Figure 1. Brown spot developing on soybeans in a soybean on soybean field rotation. The picture on the right is rotated soybean across the road.
Soybean fields scouted last week showed brown spot (also known as Septoria leaf spot) starting to develop. This disease was more pronounced in soybean on soybean fields compared to rotated soybean (Figure 1). Brown spot developing this early in soybeans may lead to premature leaf drop, hence significantly reducing soybean yield.

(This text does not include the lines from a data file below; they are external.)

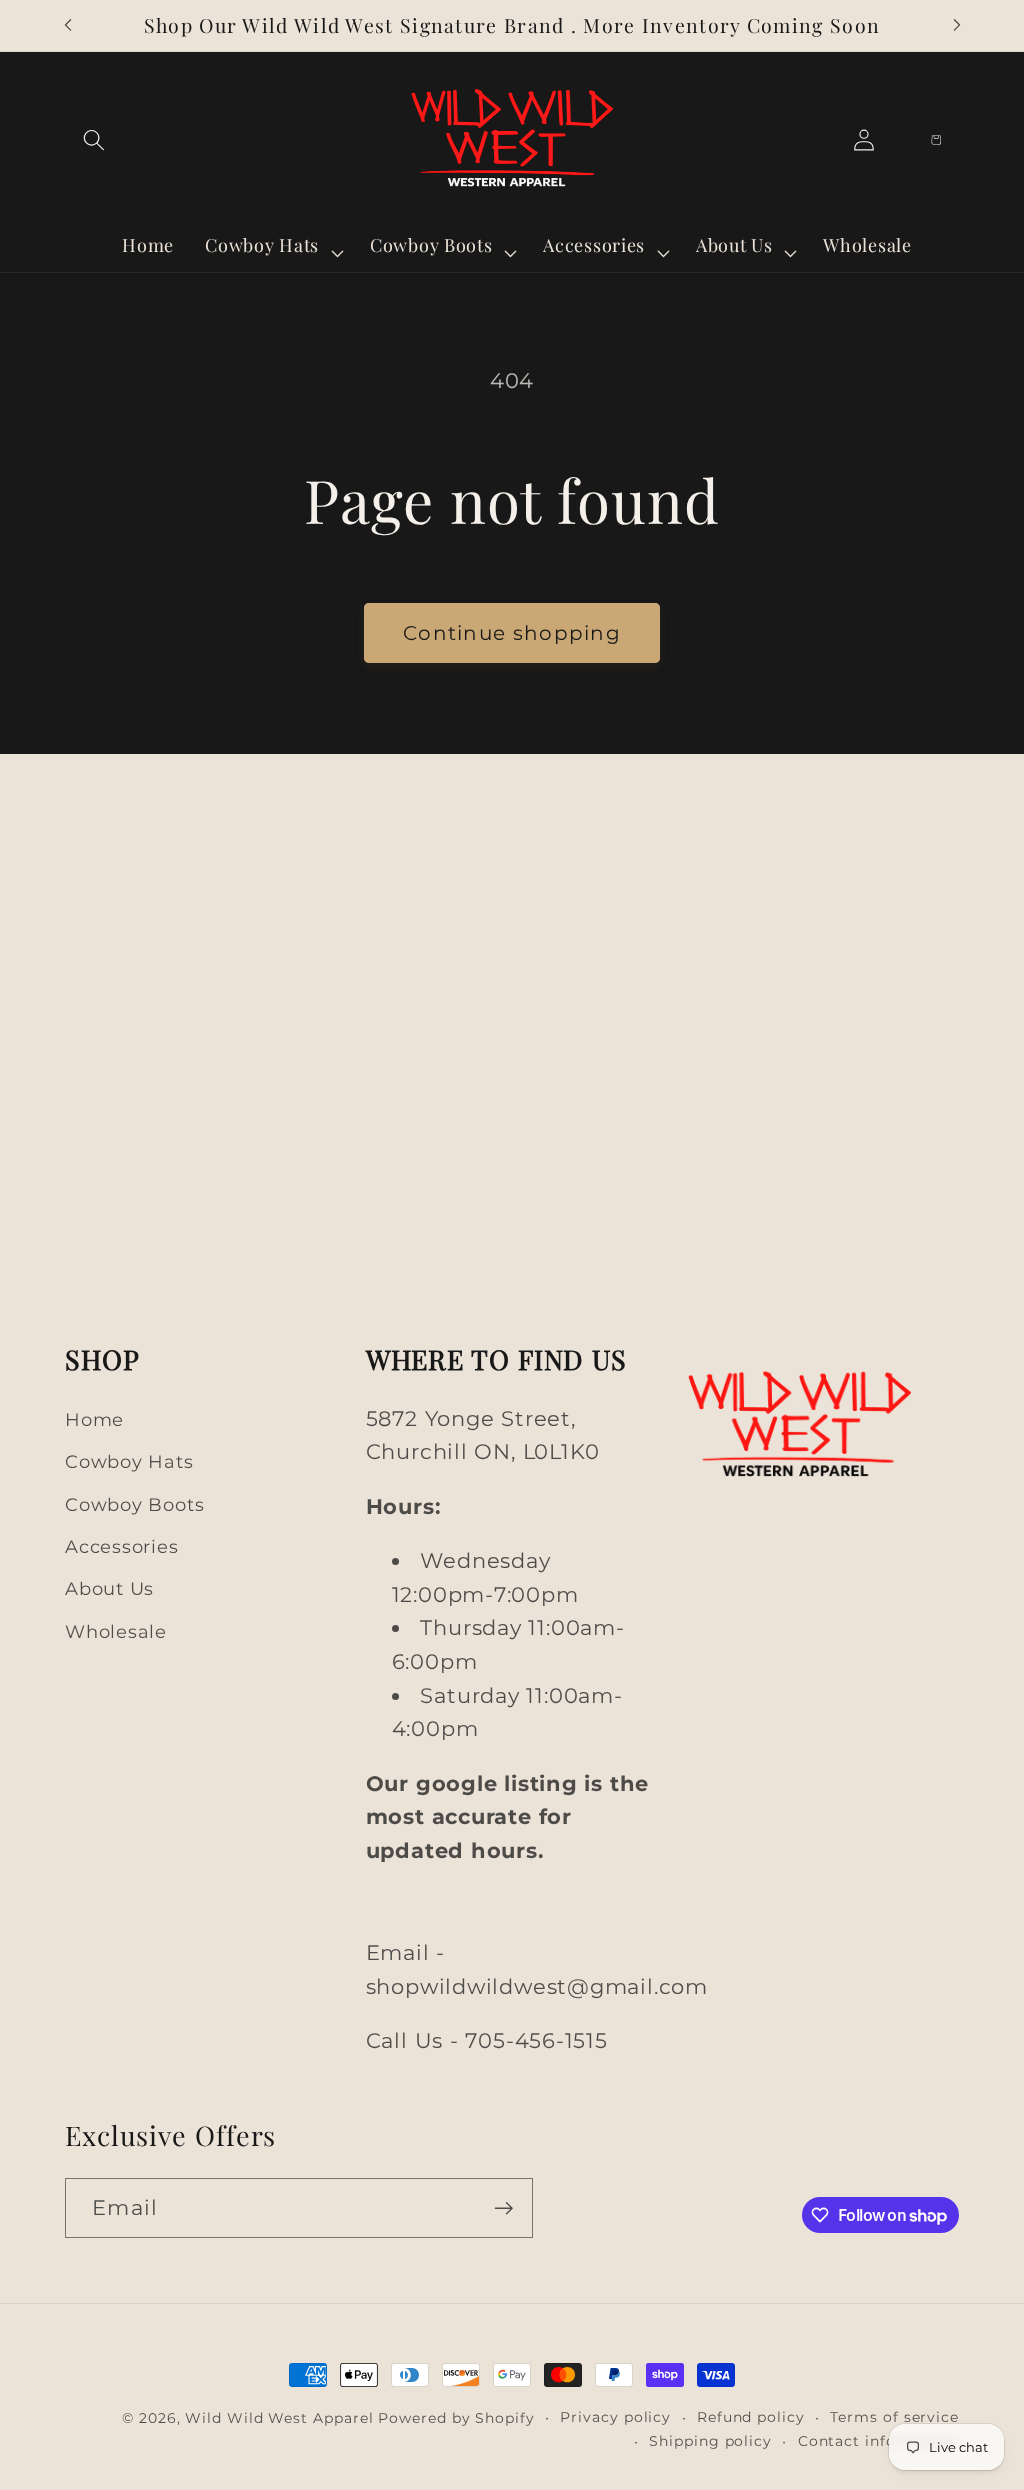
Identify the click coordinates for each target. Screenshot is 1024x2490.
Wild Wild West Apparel (279, 2418)
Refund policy (751, 2417)
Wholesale (116, 1631)
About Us (109, 1588)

Symptoms & Source of Inoculum
Brown spot symptoms start as small dark brown lesions. These can expand to form large irregular blotches (Figure 1, left picture). Continued expansion of these lesions leads to leaf yellowing and eventually premature leaf drop. Brown spot symptoms may be confused with herbicide injury symptoms. However, brown spot symptoms are found on the lower leaves often starting with the unifoliate leaves, whereas herbicide injury symptoms will be on all treated leaves.

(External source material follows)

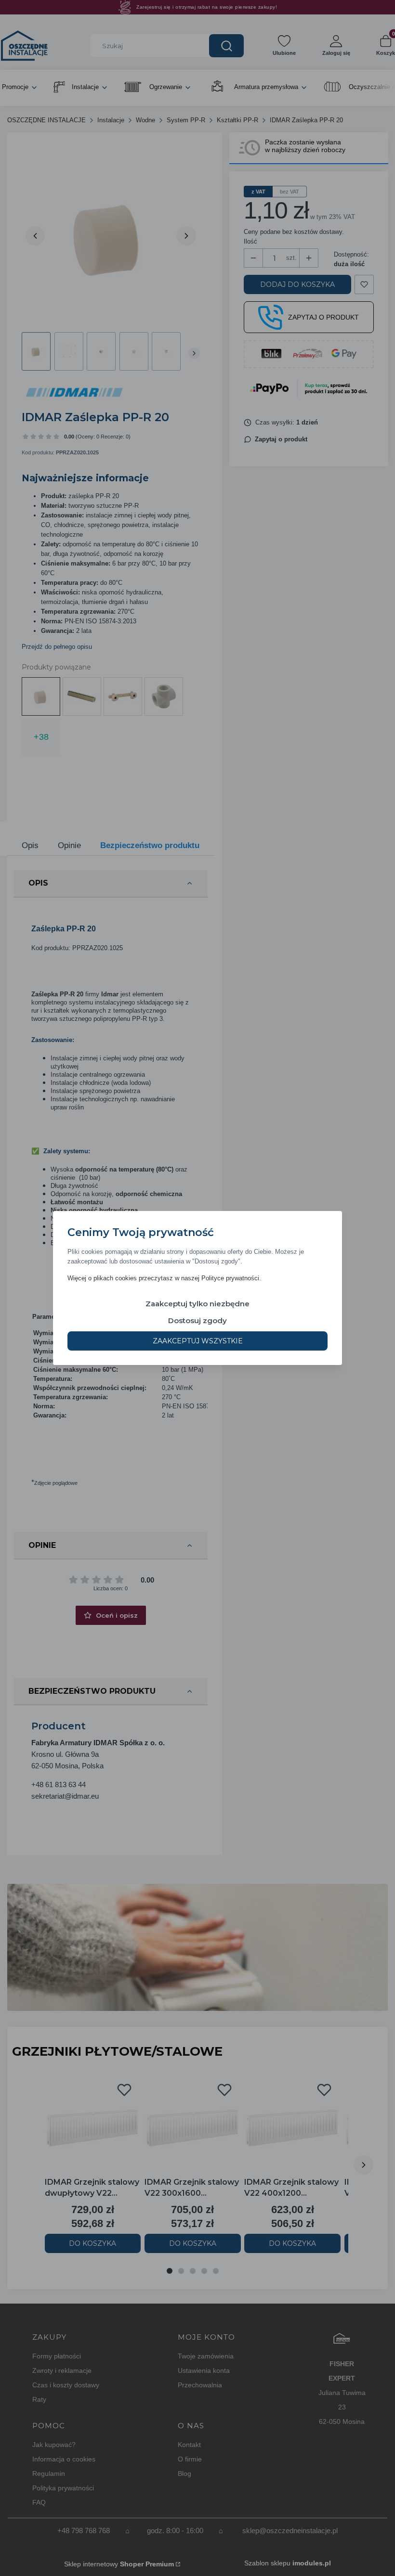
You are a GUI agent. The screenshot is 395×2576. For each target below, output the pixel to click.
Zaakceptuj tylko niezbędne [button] (197, 1303)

Brown spot is caused by a fungal pathogen, Septoria glycines. This pathogen survives on soybean residue and is spread to plants mainly through rain splash but spores can also be blown from neighboring previous soybean fields. Infection is favored by warm moist weather, especially when plant surface remains wet for more than 6 hours.

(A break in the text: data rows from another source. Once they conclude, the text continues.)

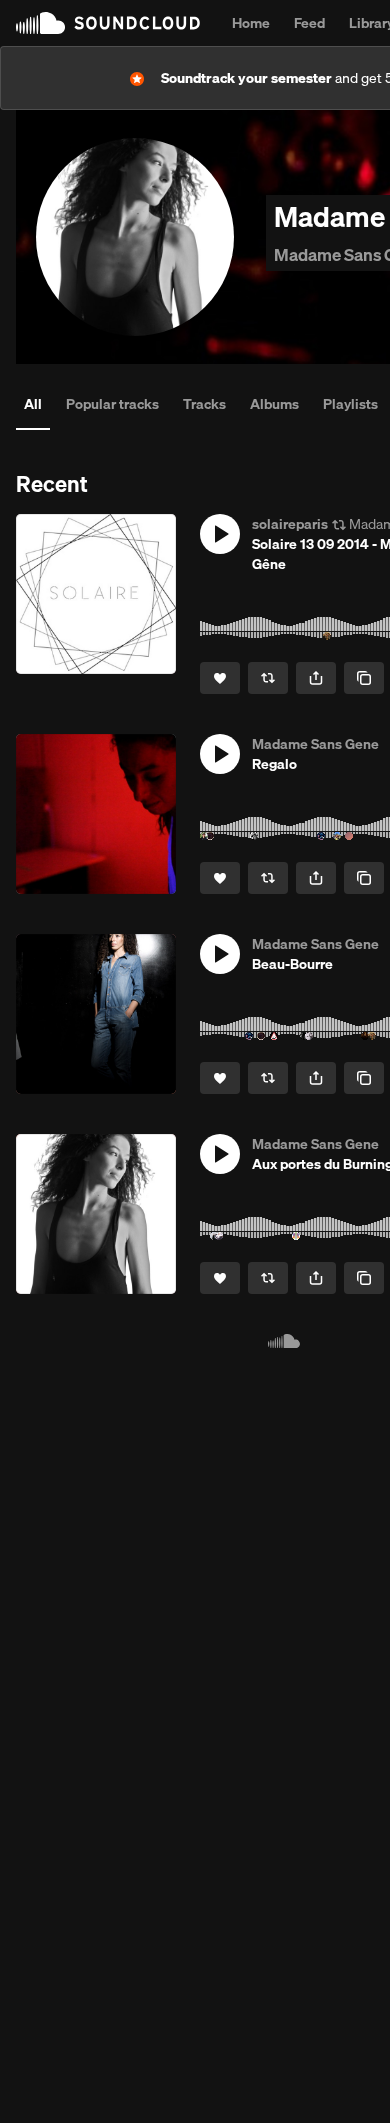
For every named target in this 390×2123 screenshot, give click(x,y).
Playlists (350, 404)
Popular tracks (112, 404)
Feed (309, 23)
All (33, 404)
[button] (220, 534)
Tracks (204, 404)
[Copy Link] (364, 678)
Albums (274, 404)
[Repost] (268, 678)
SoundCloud (108, 23)
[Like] (220, 678)
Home (251, 23)
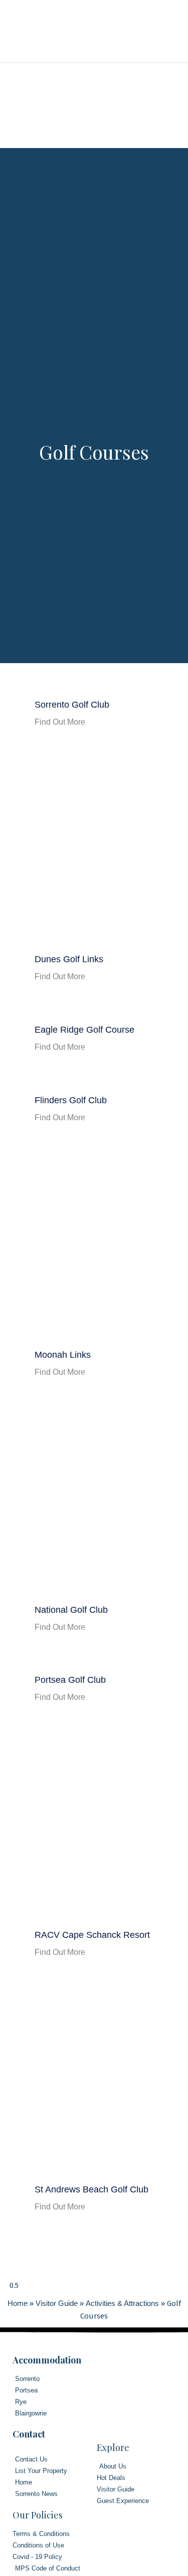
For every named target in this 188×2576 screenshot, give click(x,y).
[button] (159, 31)
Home (18, 2303)
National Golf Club (71, 1610)
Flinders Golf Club (71, 1100)
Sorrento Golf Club (72, 705)
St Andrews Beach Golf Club (91, 2189)
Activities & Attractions (122, 2303)
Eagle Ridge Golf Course (84, 1030)
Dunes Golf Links (69, 959)
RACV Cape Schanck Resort (92, 1935)
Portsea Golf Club (70, 1680)
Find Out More (60, 722)
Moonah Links (63, 1355)
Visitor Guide (57, 2303)
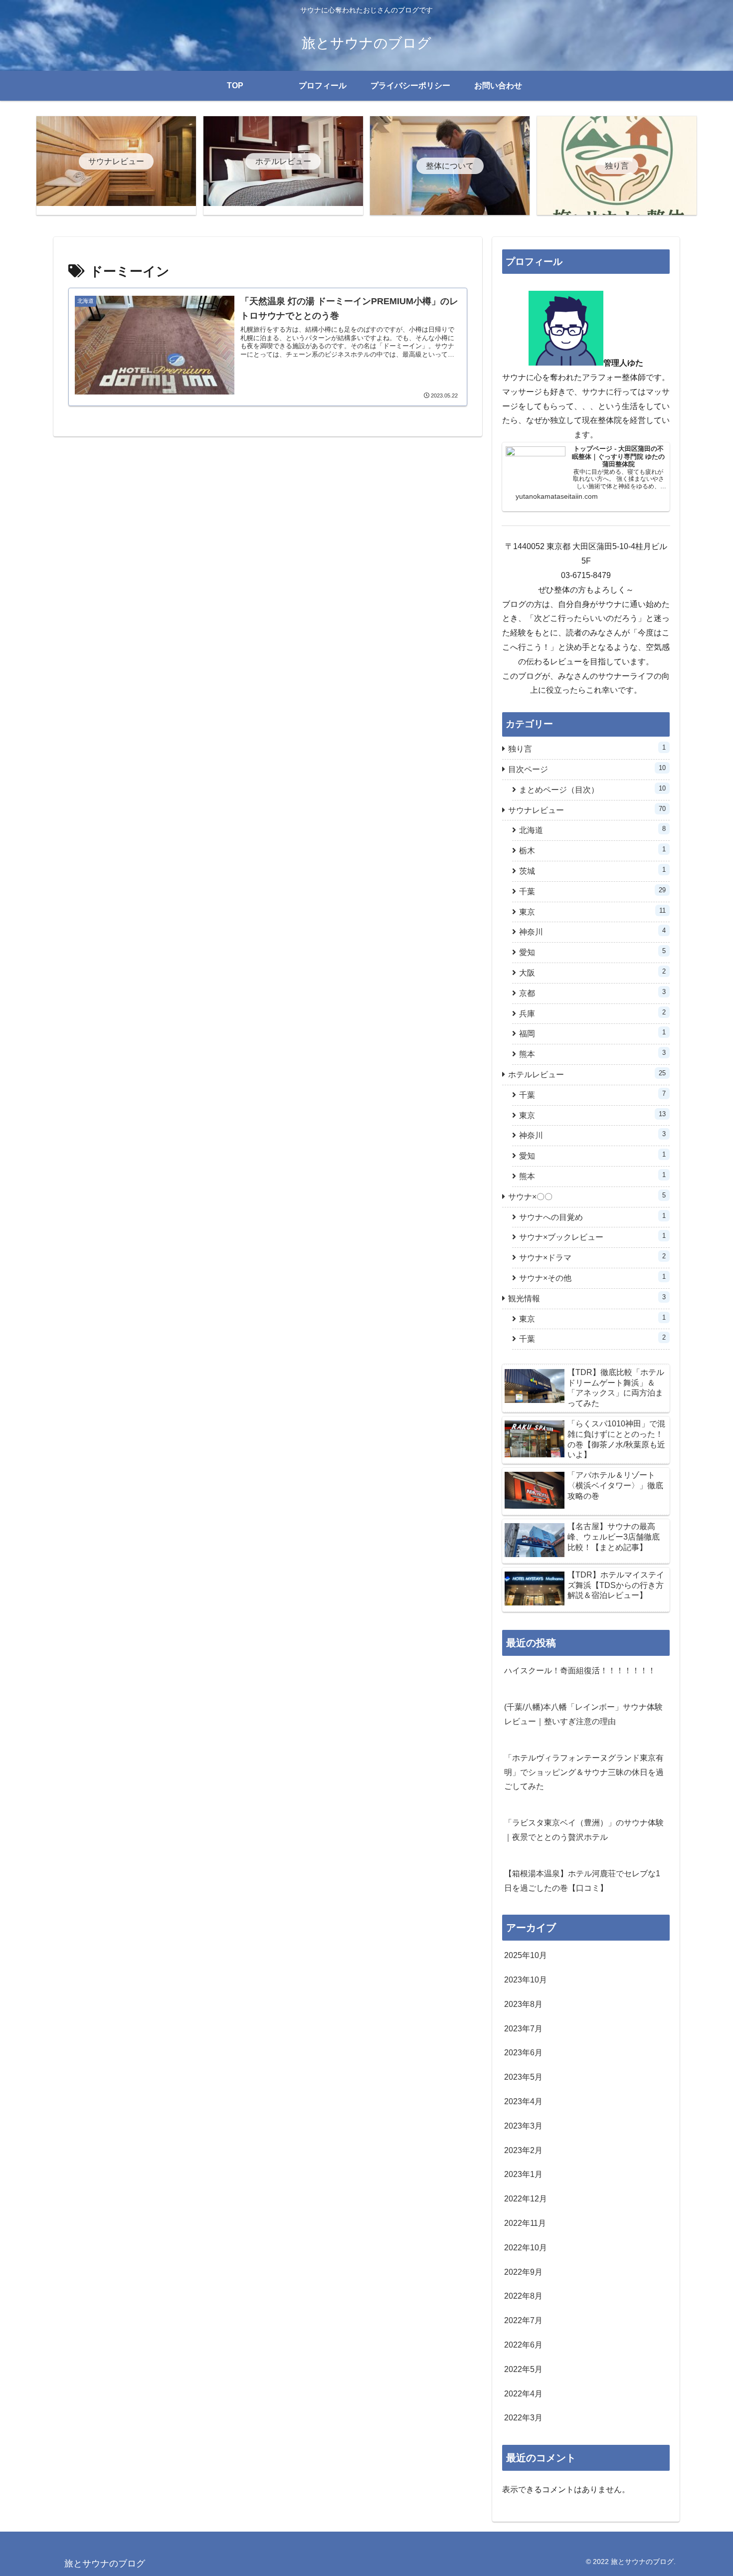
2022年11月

Crop rotation with a non-host crop such as corn, wheat, or oats is effective in managing brown spot. The brown spot pathogen does not survive for more than one year on crop residue; therefore, crop rotation away from soybeans will greatly reduce the inoculum level. No resistance is available against brown spot but cultivars may vary in susceptibility. Fungicides labeled for the brown spot pathogen are available. However, timing is important in order to obtain benefits from fungicide application. For non-rotated fields showing a moderate level of brown spot infection on the first trifoliate leaf early in the season, a fungicide at R3 (beginning pod) may be beneficial. For rotated fields with a low level of brown spot observed in the lower leaves and when the soybean is at R1 (flower initiation), a fungicide may not be necessary. The North Central Soybean Disease Working group maintains a list of fungicides and their efficacy on soybean fungal diseases.